Traditional Jewish sources (Mekhilta de Rabbi Ishmael, de-ba-Hodesh 5) discuss the placement of the ten commandments on two tablets. According to Rabbi Hanina ben Gamaliel, five commandments were engraved on the first tablet and five on the other, whereas the Sages contended that ten were written on each.

While most Jewish and Christian depictions follow the first understanding, modern scholarship favors the latter, comparing it to treaty rite in the Ancient Near East, in the sense of tablets of covenant.

Diplomatic treaties, such as that between Egyptian Pharaoh Ramses II and the Hittite King Hattusilis III, circa 1270 B.C.E, were duplicated on stone with a copy for each party, and the subordinate party would place their copy of the pact in the main temple to his god, in oath to the king (cf. Ezekiel 17:11-19). In a pact between a nation and its God, then, the Israelites placed both copies in their temple.

Exodus 32:15 records that the tablets "were written on both their sides."

The Talmud (tractate Shabbat 104a) explains that there were miracles involved with the carving on the tablets. One was that the carving went the full thickness of the tablets.

The letter samec in the Hebrew alphabet looks similar to the letter "O" in the English alphabet. The stone in the center part of the letter should have fallen out, as it was not connected to the rest of the tablet, but it did not; it miraculously remained in place. Secondly, the writing was miraculously legible from both the front and the back, even though logic would dictate that something carved through and through would show the writing in mirror image on the back.
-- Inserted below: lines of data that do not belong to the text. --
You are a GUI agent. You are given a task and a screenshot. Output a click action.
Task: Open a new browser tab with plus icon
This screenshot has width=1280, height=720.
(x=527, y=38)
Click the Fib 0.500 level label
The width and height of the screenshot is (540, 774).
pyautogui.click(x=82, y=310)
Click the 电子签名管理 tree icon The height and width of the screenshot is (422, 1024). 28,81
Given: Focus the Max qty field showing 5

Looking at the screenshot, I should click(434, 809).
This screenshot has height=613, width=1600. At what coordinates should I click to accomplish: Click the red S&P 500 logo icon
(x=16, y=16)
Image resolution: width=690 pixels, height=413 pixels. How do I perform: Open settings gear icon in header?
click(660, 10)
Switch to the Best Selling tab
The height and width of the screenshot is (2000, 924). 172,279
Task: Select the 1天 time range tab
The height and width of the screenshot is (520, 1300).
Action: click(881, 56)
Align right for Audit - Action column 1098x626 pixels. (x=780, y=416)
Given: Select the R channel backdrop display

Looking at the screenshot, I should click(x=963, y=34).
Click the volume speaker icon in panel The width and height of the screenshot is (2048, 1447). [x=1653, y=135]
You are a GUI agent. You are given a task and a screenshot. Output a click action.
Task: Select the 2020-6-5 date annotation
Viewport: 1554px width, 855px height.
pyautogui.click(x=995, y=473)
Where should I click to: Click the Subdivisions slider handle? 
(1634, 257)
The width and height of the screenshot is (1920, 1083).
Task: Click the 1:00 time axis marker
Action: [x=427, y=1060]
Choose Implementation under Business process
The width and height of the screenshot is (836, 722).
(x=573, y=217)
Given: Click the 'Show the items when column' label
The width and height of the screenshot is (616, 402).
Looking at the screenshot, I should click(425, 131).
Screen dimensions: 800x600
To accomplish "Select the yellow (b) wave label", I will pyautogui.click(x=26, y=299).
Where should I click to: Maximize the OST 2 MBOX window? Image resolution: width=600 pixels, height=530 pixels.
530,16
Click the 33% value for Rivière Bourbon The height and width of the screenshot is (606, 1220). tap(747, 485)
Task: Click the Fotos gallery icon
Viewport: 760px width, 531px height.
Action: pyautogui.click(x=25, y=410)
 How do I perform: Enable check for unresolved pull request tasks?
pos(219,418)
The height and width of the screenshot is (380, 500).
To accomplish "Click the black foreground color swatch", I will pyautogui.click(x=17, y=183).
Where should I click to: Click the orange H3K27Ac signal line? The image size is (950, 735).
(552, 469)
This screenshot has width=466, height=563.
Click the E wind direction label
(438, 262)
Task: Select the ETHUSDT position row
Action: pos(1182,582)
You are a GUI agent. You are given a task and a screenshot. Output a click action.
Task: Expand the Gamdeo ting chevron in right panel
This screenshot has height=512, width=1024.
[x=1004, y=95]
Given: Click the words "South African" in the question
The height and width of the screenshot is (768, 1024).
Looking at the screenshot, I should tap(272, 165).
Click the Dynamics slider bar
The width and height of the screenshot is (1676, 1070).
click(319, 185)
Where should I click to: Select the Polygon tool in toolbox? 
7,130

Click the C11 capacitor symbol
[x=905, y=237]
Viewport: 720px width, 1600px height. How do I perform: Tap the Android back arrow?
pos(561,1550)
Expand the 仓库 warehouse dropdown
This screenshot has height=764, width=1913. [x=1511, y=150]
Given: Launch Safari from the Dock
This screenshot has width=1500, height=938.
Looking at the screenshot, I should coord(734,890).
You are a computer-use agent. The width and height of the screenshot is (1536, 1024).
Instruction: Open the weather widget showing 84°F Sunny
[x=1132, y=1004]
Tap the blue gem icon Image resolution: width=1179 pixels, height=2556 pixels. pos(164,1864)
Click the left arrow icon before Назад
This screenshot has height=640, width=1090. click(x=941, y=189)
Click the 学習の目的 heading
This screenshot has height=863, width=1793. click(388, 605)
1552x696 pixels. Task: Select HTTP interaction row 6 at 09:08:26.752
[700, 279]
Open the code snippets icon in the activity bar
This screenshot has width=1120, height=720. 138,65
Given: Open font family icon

Texts of the Ten Commandments
1. I am the Lord thy God, which have brought thee out of the land of Egypt, out of the house of bondage. Thou shalt have no other gods before me.

2. Thou shalt not take the name of the Lord thy God in vain.

3. Thou shalt not make unto thee any graven image, or any likeness of anything that is in heaven above, or that is in the earth beneath, or that is in the water under the earth. Thou shalt not bow down thyself to them, nor serve them.

4. Remember the sabbath day, to keep it holy.

5. Honor thy father and thy mother: that thy days may be long.

6. Thou shalt not kill.

7. Thou shalt not commit adultery.

8. Thou shalt not steal.

9. Thou shalt not bear false witness against thy neighbor.

10. Thou shalt not covet thy neighbor's house, thou shalt not covet thy neighbor's wife, nor his manservant, nor his maidservant, nor his ox, nor his ass, nor anything that is thy neighbor's.



1 comment:

  1. Minor correction -- the picture is backwards! (I realize there aren't many able to make out the letters, since the film, more correctly, decided to use Paleo-Hebrew script, but for those who are, the writing is absolute nonsense!)